Data for this task:
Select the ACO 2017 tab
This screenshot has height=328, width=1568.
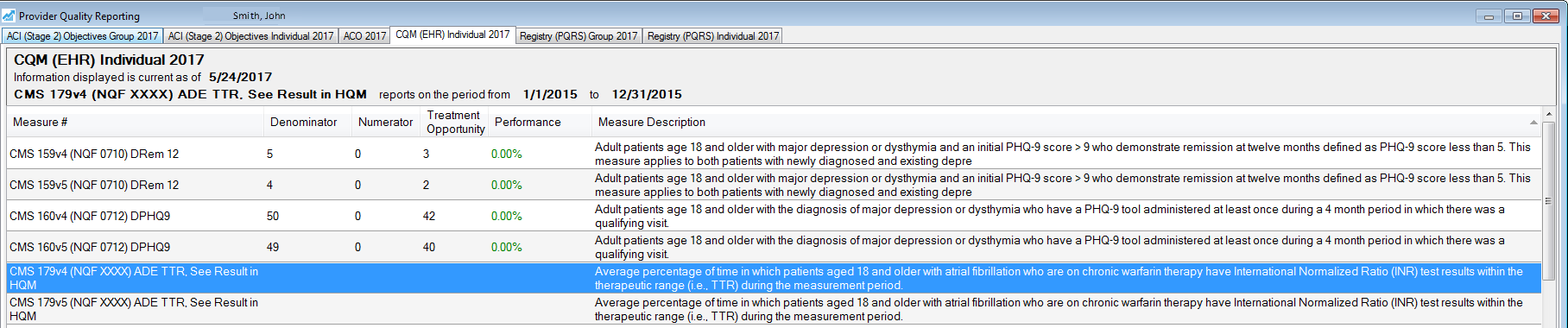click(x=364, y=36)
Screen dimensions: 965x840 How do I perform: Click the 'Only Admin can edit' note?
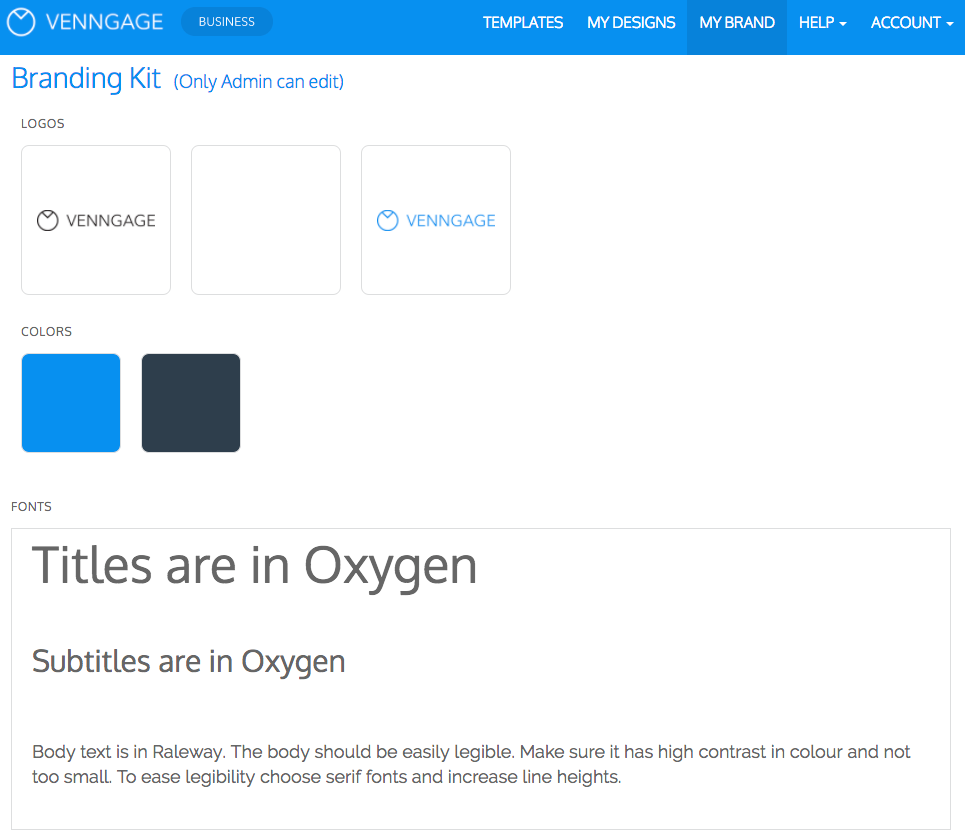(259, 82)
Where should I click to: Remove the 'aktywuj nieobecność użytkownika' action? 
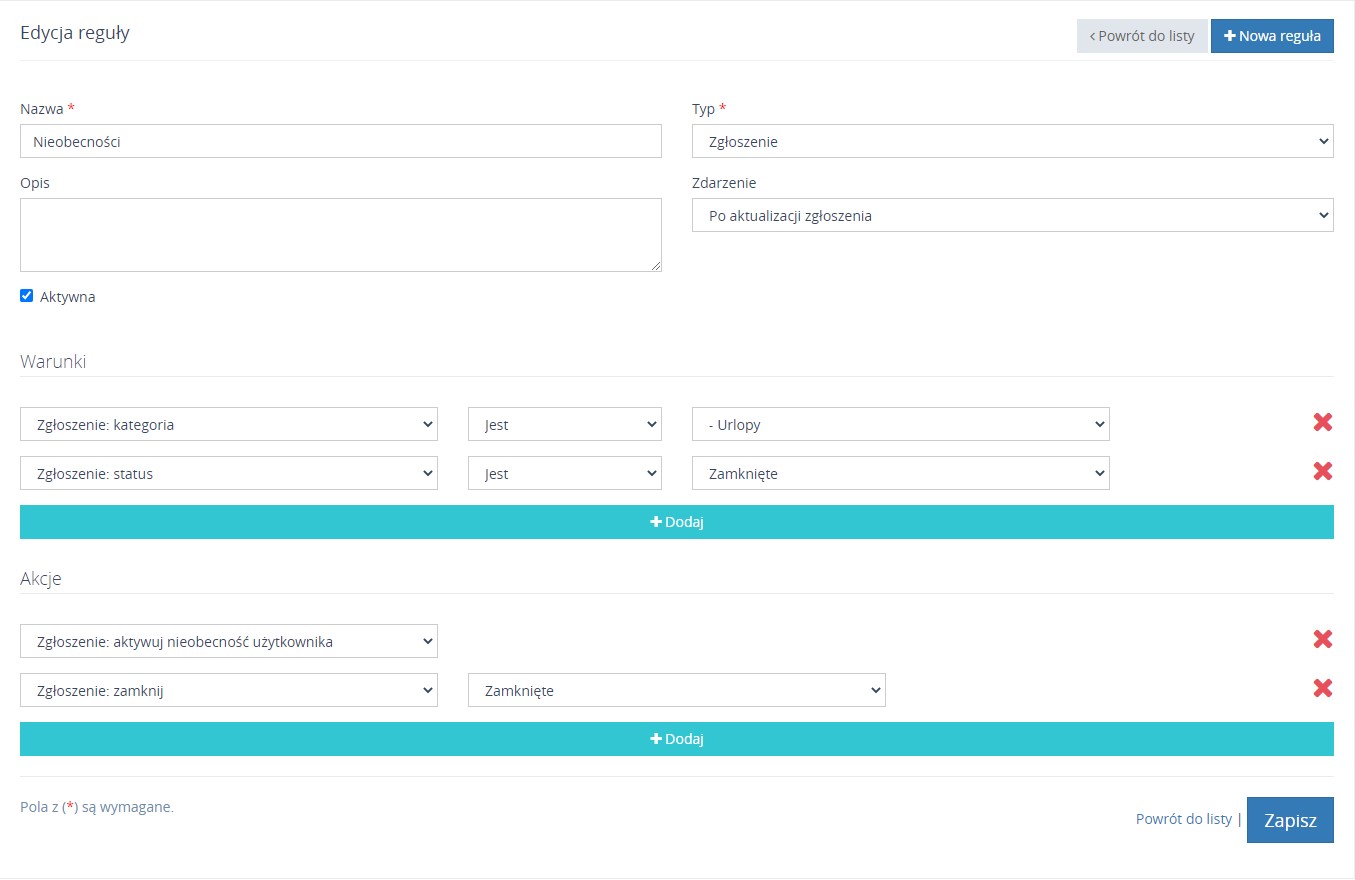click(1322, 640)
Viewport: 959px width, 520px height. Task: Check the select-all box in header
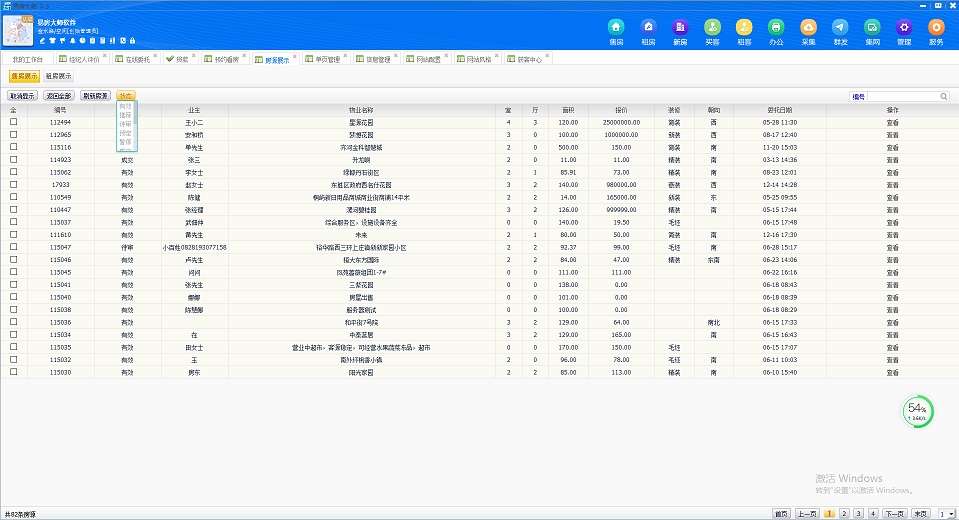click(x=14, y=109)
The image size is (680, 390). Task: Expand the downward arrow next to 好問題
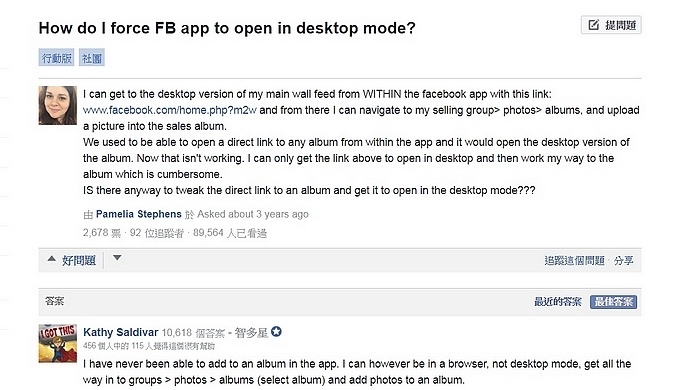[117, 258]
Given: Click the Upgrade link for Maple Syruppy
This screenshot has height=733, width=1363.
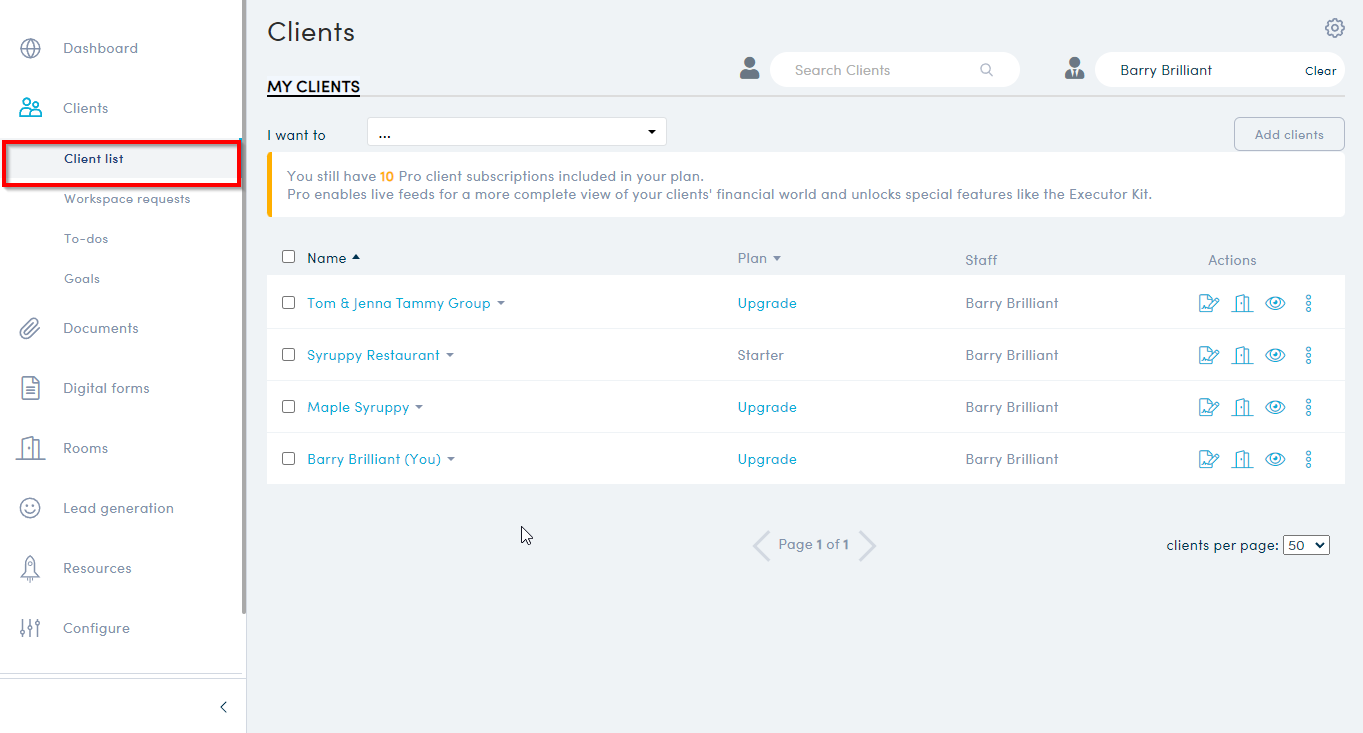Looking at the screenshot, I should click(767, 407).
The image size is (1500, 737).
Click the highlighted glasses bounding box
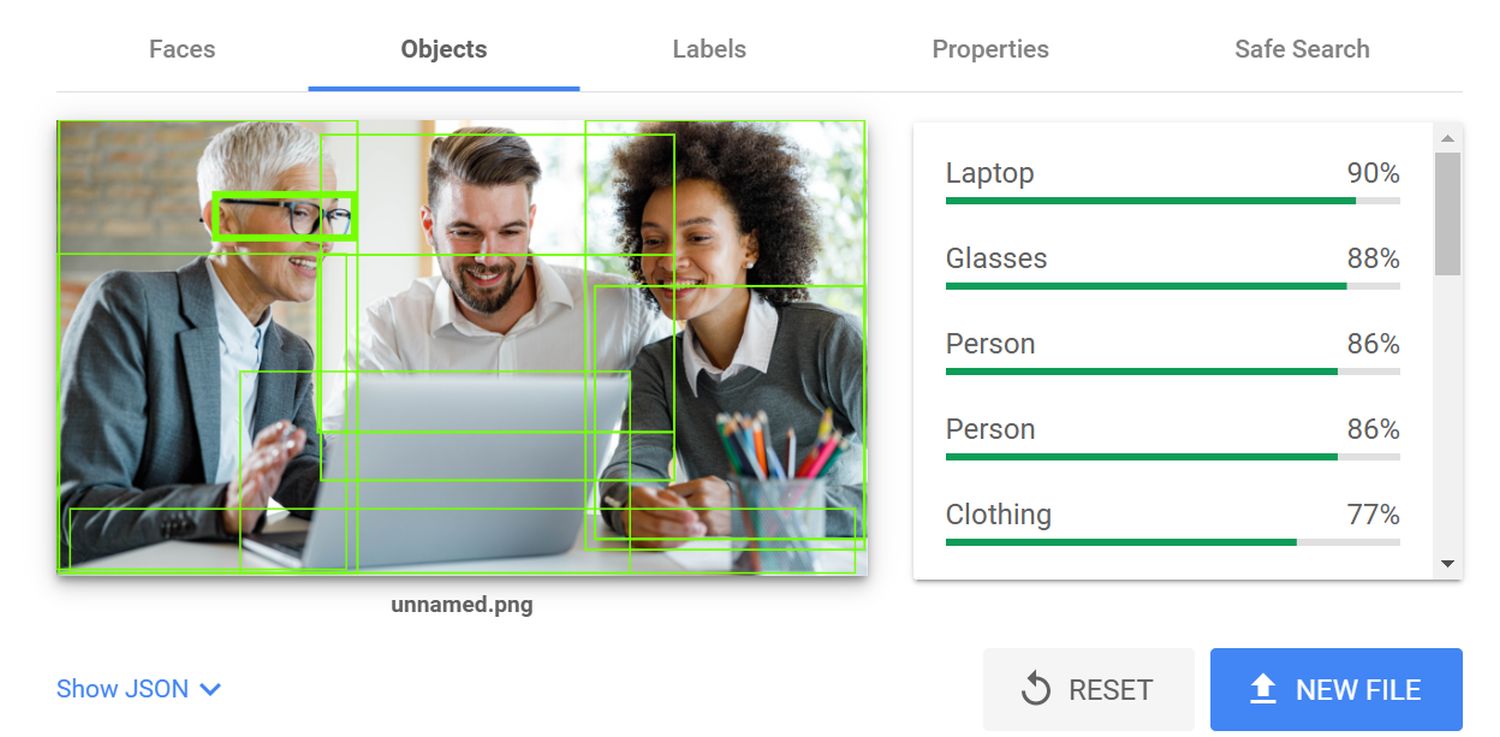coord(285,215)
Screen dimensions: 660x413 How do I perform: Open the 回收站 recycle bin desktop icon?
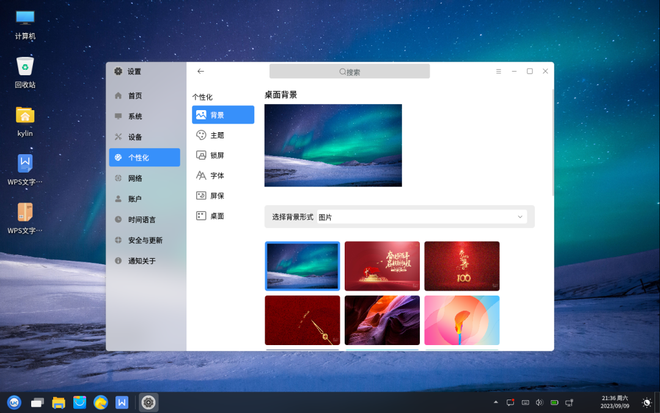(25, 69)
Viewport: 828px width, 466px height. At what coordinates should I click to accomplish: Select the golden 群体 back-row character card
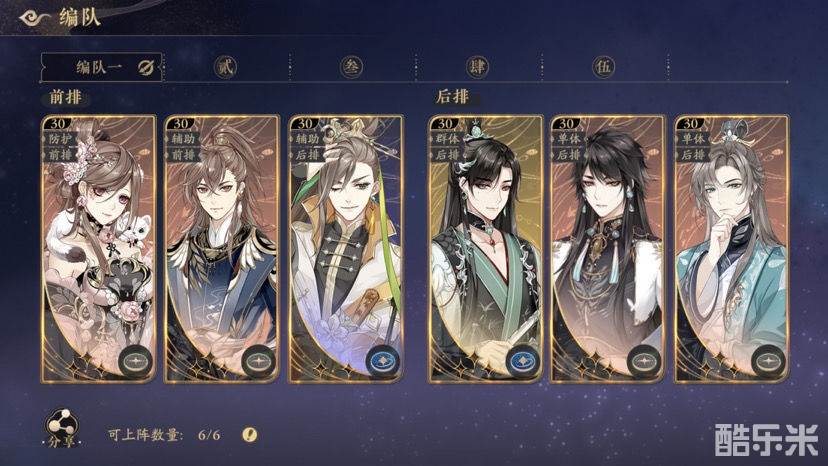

What the task requires: Each line from the one containing "Click the highlighted glasses bounding box" through the last line of the entries above is to be extracted exactly. Pictures are not part of the copy.

Expected output:
Click the highlighted glasses bounding box
coord(285,215)
Screen dimensions: 660x413 How do I perform: Open the 回收站 recycle bin desktop icon?
(25, 69)
Viewport: 828px width, 466px height. At what coordinates should I click to accomplish: Select the golden 群体 back-row character card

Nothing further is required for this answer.